■ WHAT IS EXPECTED
Every line below is to be quoted exactly, with nothing added or dropped.

■ RECORDS SHOWN
<<<<
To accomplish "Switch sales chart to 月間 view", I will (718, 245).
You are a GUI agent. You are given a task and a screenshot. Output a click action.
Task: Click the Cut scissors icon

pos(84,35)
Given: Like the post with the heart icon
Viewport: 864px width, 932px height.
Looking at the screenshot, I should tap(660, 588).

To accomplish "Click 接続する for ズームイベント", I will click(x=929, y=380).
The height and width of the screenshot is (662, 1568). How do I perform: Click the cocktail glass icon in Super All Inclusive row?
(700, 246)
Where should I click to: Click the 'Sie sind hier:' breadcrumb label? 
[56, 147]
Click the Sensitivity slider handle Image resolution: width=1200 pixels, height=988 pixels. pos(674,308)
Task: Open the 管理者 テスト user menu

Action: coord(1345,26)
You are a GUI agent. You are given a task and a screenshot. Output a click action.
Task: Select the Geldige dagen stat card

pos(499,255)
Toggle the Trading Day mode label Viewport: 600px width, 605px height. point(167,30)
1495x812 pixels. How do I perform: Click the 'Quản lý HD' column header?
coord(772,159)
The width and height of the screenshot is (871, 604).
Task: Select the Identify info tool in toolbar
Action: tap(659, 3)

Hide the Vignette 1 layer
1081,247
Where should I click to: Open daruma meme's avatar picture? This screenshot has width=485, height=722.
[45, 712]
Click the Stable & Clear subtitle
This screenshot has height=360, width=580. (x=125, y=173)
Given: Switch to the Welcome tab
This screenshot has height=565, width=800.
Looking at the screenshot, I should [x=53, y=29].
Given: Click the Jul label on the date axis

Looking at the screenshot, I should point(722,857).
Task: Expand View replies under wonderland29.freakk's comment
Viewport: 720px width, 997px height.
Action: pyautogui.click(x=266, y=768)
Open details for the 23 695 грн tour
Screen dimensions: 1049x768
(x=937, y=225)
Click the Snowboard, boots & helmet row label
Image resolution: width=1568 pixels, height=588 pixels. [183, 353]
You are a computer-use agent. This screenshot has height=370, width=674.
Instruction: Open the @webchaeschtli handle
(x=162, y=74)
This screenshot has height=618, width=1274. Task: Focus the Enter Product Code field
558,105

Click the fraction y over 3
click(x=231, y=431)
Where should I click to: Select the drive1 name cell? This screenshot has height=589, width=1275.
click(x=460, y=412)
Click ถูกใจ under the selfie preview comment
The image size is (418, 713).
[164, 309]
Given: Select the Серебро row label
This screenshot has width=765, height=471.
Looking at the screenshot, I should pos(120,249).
>>>>
■ TASK RESPONSE
To accomplish "Switch sales chart to 月間 view", I will (718, 245).
You are a GUI agent. You are given a task and a screenshot. Output a click action.
Task: Click the Cut scissors icon

pos(84,35)
Given: Like the post with the heart icon
Viewport: 864px width, 932px height.
Looking at the screenshot, I should tap(660, 588).

To accomplish "Click 接続する for ズームイベント", I will click(x=929, y=380).
The height and width of the screenshot is (662, 1568). How do I perform: Click the cocktail glass icon in Super All Inclusive row?
(700, 246)
Where should I click to: Click the 'Sie sind hier:' breadcrumb label? 
[56, 147]
Click the Sensitivity slider handle Image resolution: width=1200 pixels, height=988 pixels. pos(674,308)
Task: Open the 管理者 テスト user menu

Action: coord(1345,26)
You are a GUI agent. You are given a task and a screenshot. Output a click action.
Task: Select the Geldige dagen stat card

pos(499,255)
Toggle the Trading Day mode label Viewport: 600px width, 605px height. point(167,30)
1495x812 pixels. How do I perform: Click the 'Quản lý HD' column header?
coord(772,159)
The width and height of the screenshot is (871, 604).
Task: Select the Identify info tool in toolbar
Action: tap(659, 3)

Hide the Vignette 1 layer
1081,247
Where should I click to: Open daruma meme's avatar picture? This screenshot has width=485, height=722.
[45, 712]
Click the Stable & Clear subtitle
This screenshot has height=360, width=580. (x=125, y=173)
Given: Switch to the Welcome tab
This screenshot has height=565, width=800.
Looking at the screenshot, I should [x=53, y=29].
Given: Click the Jul label on the date axis

Looking at the screenshot, I should point(722,857).
Task: Expand View replies under wonderland29.freakk's comment
Viewport: 720px width, 997px height.
Action: pyautogui.click(x=266, y=768)
Open details for the 23 695 грн tour
Screen dimensions: 1049x768
(x=937, y=225)
Click the Snowboard, boots & helmet row label
Image resolution: width=1568 pixels, height=588 pixels. [183, 353]
You are a computer-use agent. This screenshot has height=370, width=674.
Instruction: Open the @webchaeschtli handle
(x=162, y=74)
This screenshot has height=618, width=1274. Task: Focus the Enter Product Code field
558,105

Click the fraction y over 3
click(x=231, y=431)
Where should I click to: Select the drive1 name cell? This screenshot has height=589, width=1275.
click(x=460, y=412)
Click ถูกใจ under the selfie preview comment
The image size is (418, 713).
[164, 309]
Given: Select the Серебро row label
This screenshot has width=765, height=471.
Looking at the screenshot, I should pos(120,249).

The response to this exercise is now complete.